Reproduce the entries below word for word, from the very first line down to the line that contains "y-tick-label: 60 is".

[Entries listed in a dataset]
------------------------

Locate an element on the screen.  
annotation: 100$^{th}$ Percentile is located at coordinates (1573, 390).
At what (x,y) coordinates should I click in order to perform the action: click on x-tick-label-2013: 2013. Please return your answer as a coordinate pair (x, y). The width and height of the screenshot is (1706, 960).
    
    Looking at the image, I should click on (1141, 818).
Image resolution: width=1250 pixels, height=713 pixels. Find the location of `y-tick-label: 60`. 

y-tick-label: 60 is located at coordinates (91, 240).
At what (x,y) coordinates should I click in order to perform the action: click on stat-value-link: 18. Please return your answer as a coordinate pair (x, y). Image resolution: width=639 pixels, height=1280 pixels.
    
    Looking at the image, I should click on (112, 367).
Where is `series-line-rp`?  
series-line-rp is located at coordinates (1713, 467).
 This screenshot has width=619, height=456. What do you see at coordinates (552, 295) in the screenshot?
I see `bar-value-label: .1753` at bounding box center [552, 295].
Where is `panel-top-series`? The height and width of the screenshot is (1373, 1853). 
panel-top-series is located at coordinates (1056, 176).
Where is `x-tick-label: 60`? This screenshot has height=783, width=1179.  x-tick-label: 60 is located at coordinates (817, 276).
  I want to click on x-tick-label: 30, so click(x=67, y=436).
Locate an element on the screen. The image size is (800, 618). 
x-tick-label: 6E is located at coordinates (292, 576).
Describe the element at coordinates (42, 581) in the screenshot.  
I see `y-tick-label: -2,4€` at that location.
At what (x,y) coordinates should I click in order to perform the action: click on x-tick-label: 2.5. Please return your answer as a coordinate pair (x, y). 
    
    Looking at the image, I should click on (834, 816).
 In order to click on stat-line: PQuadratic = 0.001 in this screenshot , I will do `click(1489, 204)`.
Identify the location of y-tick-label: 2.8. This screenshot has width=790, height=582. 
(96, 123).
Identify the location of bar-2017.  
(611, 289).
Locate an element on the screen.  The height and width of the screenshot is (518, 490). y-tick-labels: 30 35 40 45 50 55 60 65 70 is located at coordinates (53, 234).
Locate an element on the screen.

------------------------

◆ SOLVED EXERCISE
Locate an element on the screen.  
annotation: 100$^{th}$ Percentile is located at coordinates (1573, 390).
At what (x,y) coordinates should I click in order to perform the action: click on x-tick-label-2013: 2013. Please return your answer as a coordinate pair (x, y). The width and height of the screenshot is (1706, 960).
    
    Looking at the image, I should click on (1141, 818).
Image resolution: width=1250 pixels, height=713 pixels. Find the location of `y-tick-label: 60`. 

y-tick-label: 60 is located at coordinates (91, 240).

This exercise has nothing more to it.